La banque a réaffirmé qu'elle était prête à augmenter encore ses taux si nécessaire pour maîtriser l'inflation qui a bondi à près de 59 % en août et qui devrait continuer à augmenter l'année prochaine. Elle a relevé ses taux de 2 150 points de base depuis juin.

La lire a glissé à 27,105 pour un dollar après la décision, juste à côté de son plus bas niveau historique atteint le mois dernier.

Selon un sondage Reuters, les économistes prévoyaient une hausse de 500 points de base, avec des prévisions allant de 27,5 % à 31 %.

La quatrième hausse de taux en autant de mois "n'est probablement pas suffisante en soi pour convaincre les investisseurs que l'inflation est en train d'être maîtrisée", a déclaré James Wilson, stratégiste souverain pour la zone euro chez ING.

"Nous pensons que d'autres hausses de taux seront nécessaires avant la fin de l'année, même si l'orientation générale de la politique vers un biais plus hawkish devrait en général être considérée comme positive par les investisseurs.

Après sa réélection en mai, Erdogan a nommé l'ancien banquier de Wall Street Hafize Gaye Erkan à la tête de la banque centrale en juin, alors que les autorités sont aux prises avec une économie mise à rude épreuve par l'épuisement des réserves de change et la montée en flèche des attentes en matière d'inflation.

Auparavant, M. Erdogan avait soutenu une politique de faibles taux d'intérêt malgré une inflation élevée, qui a déclenché une crise monétaire à la fin de 2021 et a poussé l'inflation à plus de 85 % l'année dernière. En partie à cause de la dépréciation de la lire, l'inflation annuelle des prix à la consommation devrait atteindre environ 60 % d'ici la fin de l'année.

Le mois dernier, la banque a créé la surprise en augmentant ses taux de 750 points, ce qui a été perçu comme le signe d'une nouvelle détermination à lutter contre l'inflation. Les taux ont augmenté trois fois plus que prévu et ont déclenché la plus forte hausse de la lire en une seule journée depuis 2021.
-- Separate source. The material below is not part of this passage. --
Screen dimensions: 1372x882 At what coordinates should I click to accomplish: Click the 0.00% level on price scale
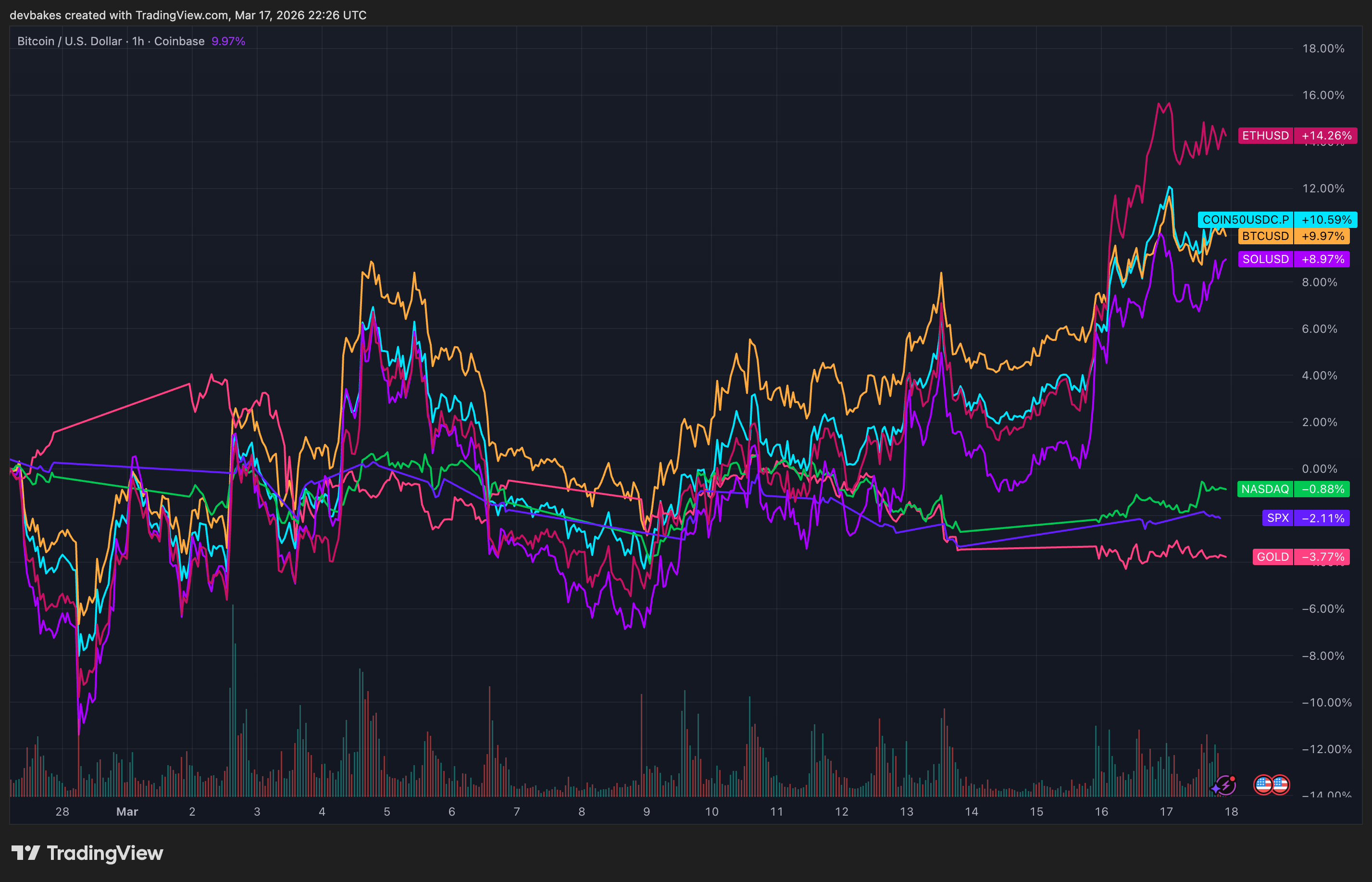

Deux semaines plus tard, Erdogan - qui, depuis 2018, s'est décrit à plusieurs reprises comme un "ennemi" des taux d'intérêt "diaboliques" - a déclaré qu'une politique monétaire stricte contribuerait à réduire l'inflation.

CYCLE DE RESSERREMENT

La banque centrale a déclaré que la politique "sera encore renforcée autant que nécessaire en temps opportun et de manière progressive jusqu'à ce qu'une amélioration significative des perspectives d'inflation soit réalisée".
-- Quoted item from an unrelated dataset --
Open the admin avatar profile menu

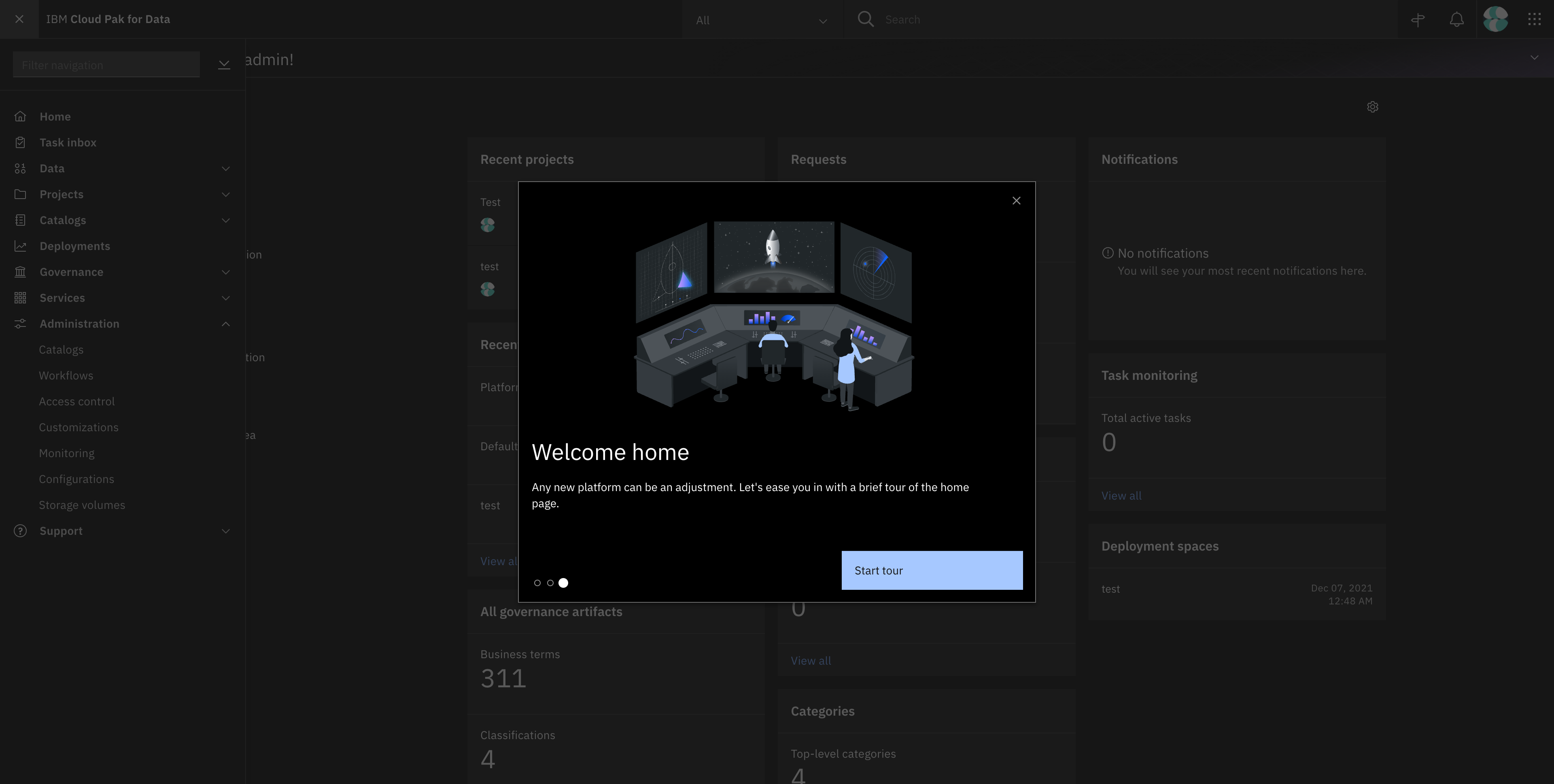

La lire s'est affaiblie de près de 70 % en deux ans, principalement en raison de l'opposition de longue date d'Erdogan aux taux élevés et de son influence sur la banque centrale. Elle a de nouveau chuté cet été, lorsque la nouvelle équipe économique a relâché l'emprise de l'État sur les marchés des changes et a commencé à se débarrasser de politiques et de réglementations peu orthodoxes.

La banque centrale a également resserré le crédit de manière sélective et a commencé à revenir sur un dispositif coûteux, adopté pour mettre fin au krach monétaire de fin 2021, qui protège les dépôts en lires contre la dépréciation des devises.

D'après le sondage Reuters de la semaine dernière, les économistes s'attendent à ce qu'un nouveau resserrement monétaire porte le taux directeur à 35 % d'ici la fin de l'année, les prévisions se situant entre 30 % et 40 %.

Au début du mois, le gouvernement a relevé ses prévisions d'inflation à 65 % pour la fin de l'année et a revu à la baisse ses prévisions de croissance économique. M. Erdogan a déclaré à l'époque : "Avec le soutien d'une politique monétaire rigoureuse, nous ramènerons l'inflation à un chiffre.